Product Market Fit
I recently reviewed a digital product that had been developed in an organisation over the course of the previous two years. The product was incomplete and the key person developing it had left the organisation. However, the product represented an investment by the organisation, and something they hoped would provide value to others. The question the team had was – what do we do with this product now?
I provided an independent review of the product and revealed several red flags about its status and how it might be leveraged in future. One thing stood out. The product specifications were listed as the value proposition. Prof. Tim Kastelle and I observed this common mistake many times during our delivery of Lean Launch Pad (ON accelerator) and business model innovation training at CSIRO. When a value proposition is specification led, it completely ignores something called:
Product – Market fit
It provides a strong indication that either developers/inventors/designers/etc haven’t listened to their target market or are so blind to the potential user, all they can see is the greatness of their product. In short, it wasn’t a good sign that the product development process had adequately engaged with its intended market.

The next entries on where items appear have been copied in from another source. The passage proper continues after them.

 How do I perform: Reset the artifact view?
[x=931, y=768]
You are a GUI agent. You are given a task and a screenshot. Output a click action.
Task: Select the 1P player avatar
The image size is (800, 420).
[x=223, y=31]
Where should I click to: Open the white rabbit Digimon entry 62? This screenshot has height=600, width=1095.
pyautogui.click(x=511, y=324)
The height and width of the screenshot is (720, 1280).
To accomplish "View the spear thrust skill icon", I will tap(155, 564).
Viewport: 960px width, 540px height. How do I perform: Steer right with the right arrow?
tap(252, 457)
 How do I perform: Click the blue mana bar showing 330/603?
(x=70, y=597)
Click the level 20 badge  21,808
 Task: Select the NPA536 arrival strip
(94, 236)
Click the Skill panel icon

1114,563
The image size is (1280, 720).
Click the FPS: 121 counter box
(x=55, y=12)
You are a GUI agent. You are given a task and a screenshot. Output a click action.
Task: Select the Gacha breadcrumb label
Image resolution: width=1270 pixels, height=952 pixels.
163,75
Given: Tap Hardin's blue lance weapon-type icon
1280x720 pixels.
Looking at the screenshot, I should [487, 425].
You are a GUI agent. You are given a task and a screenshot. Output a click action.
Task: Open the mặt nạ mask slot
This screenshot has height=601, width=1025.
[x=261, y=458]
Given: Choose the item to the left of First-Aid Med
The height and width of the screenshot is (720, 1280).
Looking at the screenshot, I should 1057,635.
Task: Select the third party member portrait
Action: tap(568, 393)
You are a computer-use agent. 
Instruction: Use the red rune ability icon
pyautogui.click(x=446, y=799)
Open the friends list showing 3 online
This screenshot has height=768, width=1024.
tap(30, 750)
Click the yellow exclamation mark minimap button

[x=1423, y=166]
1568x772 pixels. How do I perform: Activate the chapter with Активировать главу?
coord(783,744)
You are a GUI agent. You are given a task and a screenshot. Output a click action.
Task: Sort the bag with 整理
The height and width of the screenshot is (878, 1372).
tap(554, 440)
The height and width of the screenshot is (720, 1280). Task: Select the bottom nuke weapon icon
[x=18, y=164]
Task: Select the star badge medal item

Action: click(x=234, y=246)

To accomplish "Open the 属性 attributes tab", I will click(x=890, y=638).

No matter how amazing your product’s specifications are, they alone are not a value proposition. A product specification will not translate customer value and benefits those specifications provide your target market.
Here is a basic example:
Product Specification - 2 x faster battery charging
Value proposition – More time using, less time charging
See the difference? One is a product feature, the other is how that feature benefits the user. Another way to view this is the specification is internally focused, whereas the value proposition is externally focused. Subtle but very important.
The review I provided pointed this and a few other key design issues out to the product owners. Unfortunately, my recommendation was that the product represented significant organisational risk and any additional work would be fruitless as it couldn’t resolve fundamental design issues. This was a sad result as the original intentions of the product were good, however the development pathway lacked good design, oversight and was tone deaf to the product user and market it was intended to serve.
For anyone developing a product or technology (physical or digital), this can all be easily avoided if you listen to your intended user/client/market and build that feedback into your product. Market insights are GOLD for any new product development. Don’t ignore that step.